Without the images, repeat every line of the listing verbatim.

++++ RECORD SET ++++

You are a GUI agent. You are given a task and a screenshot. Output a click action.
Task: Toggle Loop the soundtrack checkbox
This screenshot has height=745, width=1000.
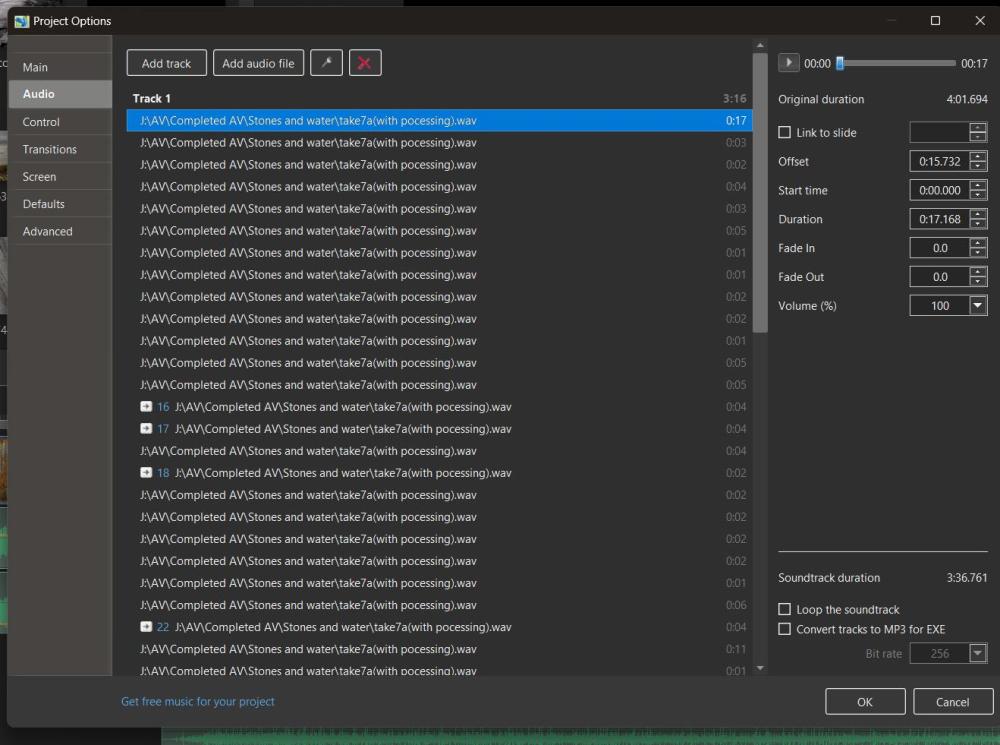(x=785, y=609)
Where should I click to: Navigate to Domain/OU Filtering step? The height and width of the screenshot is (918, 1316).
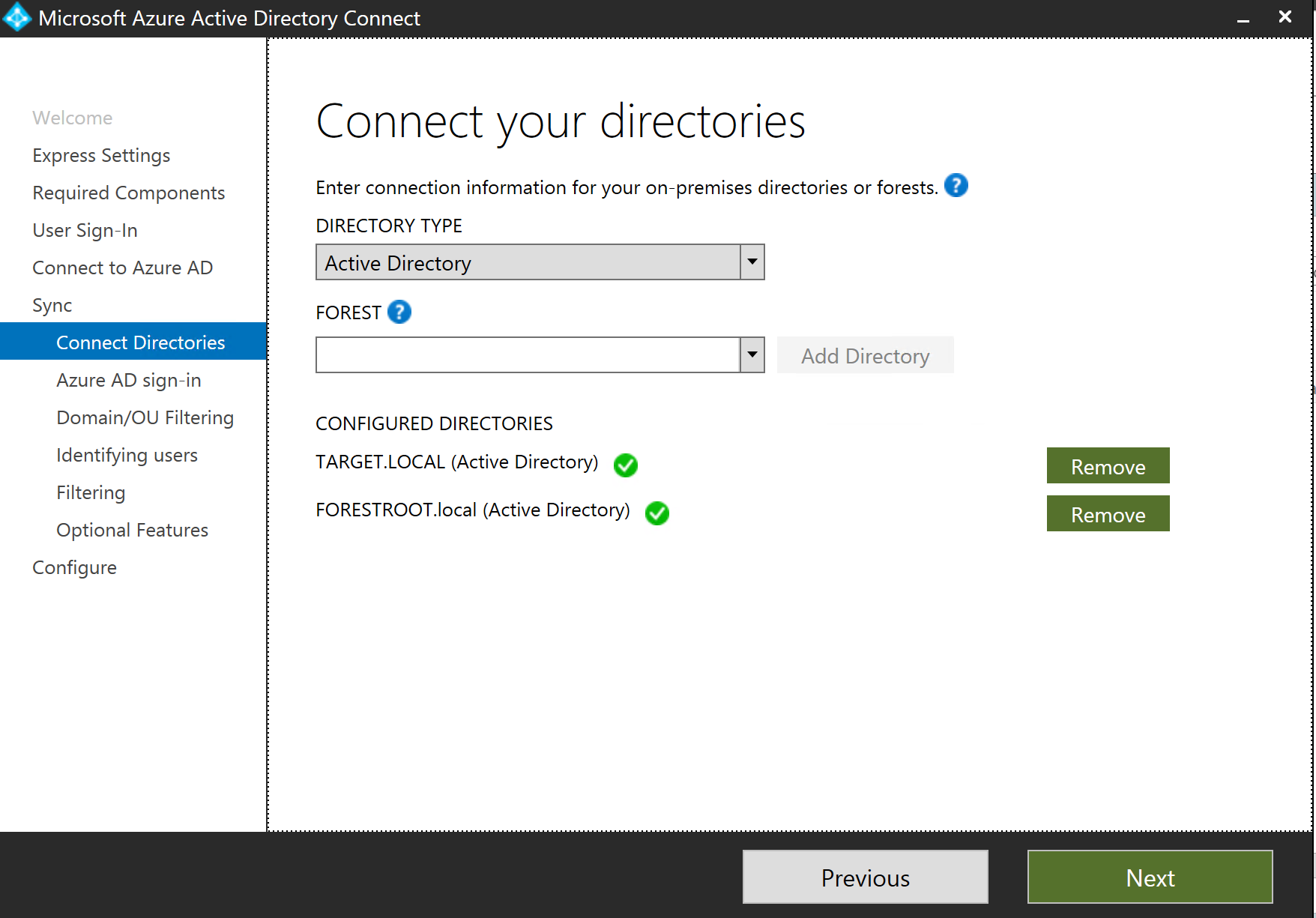[x=145, y=417]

++++

> _RESPONSE_
You are a GUI agent. You are given a task and a screenshot. Output a click action.
Task: Toggle Loop the soundtrack checkbox
This screenshot has height=745, width=1000.
(x=785, y=609)
Where should I click to: Navigate to Domain/OU Filtering step? The height and width of the screenshot is (918, 1316).
[x=145, y=417]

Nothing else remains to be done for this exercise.